## Exercise instructions
Range to output from the entries below: the line containing "Task: Undo repost on Dr Nick Dalmon's post" through the line containing "Select All Control Panel Items breadcrumb". Set it down exactly, ends included, nothing else.

## Stored data entries
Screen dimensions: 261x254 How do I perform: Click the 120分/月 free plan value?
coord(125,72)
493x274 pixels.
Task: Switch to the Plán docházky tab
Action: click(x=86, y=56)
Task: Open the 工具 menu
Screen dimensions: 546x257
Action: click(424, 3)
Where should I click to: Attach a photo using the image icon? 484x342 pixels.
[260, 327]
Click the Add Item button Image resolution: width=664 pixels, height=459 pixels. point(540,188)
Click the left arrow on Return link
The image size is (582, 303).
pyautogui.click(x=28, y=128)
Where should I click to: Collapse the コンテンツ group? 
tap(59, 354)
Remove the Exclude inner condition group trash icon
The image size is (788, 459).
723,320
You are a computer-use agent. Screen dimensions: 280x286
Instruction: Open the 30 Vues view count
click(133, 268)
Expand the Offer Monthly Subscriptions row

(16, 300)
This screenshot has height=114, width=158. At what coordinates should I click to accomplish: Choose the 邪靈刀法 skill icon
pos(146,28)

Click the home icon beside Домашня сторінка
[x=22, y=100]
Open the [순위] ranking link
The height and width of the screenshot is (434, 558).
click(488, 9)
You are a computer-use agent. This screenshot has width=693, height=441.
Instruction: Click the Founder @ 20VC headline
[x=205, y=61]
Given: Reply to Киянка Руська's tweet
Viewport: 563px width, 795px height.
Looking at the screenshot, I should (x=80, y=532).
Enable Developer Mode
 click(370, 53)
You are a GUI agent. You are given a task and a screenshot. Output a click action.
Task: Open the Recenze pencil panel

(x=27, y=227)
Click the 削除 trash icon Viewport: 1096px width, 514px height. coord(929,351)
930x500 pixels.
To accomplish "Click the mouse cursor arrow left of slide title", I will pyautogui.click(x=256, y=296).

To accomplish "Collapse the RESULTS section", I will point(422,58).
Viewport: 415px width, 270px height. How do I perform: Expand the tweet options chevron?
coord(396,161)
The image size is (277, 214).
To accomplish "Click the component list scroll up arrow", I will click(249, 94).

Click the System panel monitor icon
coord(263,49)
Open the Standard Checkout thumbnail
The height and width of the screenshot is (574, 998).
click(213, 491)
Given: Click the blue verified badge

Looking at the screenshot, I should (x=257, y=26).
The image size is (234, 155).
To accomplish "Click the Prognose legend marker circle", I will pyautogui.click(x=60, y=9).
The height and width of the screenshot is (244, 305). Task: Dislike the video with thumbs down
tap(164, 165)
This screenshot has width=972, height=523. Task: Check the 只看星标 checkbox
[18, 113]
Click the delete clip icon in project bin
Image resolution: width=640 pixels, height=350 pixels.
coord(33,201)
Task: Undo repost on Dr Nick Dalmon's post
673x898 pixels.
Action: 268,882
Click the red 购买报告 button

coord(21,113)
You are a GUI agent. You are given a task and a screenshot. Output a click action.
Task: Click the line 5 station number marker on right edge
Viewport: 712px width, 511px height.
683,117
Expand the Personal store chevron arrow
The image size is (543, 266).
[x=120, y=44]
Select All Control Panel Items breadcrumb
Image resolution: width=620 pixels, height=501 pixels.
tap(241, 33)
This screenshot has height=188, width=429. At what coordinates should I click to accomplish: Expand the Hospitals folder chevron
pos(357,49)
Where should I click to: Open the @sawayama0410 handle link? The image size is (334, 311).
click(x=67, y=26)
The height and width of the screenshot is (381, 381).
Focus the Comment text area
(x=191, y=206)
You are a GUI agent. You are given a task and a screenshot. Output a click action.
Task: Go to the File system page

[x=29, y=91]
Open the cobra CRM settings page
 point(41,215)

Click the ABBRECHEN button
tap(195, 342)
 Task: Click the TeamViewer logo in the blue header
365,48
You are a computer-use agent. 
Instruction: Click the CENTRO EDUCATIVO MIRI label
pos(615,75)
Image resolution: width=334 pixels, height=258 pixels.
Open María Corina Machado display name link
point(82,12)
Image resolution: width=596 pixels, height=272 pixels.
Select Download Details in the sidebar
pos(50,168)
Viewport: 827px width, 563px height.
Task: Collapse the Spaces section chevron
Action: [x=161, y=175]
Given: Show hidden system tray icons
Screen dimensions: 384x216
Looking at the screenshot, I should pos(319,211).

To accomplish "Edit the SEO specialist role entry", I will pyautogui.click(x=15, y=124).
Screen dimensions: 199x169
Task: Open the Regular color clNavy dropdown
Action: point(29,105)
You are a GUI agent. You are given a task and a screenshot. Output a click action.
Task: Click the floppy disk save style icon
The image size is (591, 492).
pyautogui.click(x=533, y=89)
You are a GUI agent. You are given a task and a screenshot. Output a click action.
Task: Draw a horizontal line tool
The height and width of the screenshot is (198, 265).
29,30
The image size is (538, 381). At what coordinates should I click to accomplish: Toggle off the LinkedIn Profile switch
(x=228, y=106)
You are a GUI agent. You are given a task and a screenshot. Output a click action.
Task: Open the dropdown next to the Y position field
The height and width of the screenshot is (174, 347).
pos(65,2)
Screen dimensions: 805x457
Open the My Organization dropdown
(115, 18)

## Solution to this problem
Task: Undo repost on Dr Nick Dalmon's post
673x898 pixels.
Action: 268,882
Click the red 购买报告 button

coord(21,113)
You are a GUI agent. You are given a task and a screenshot. Output a click action.
Task: Click the line 5 station number marker on right edge
Viewport: 712px width, 511px height.
683,117
Expand the Personal store chevron arrow
The image size is (543, 266).
[x=120, y=44]
Select All Control Panel Items breadcrumb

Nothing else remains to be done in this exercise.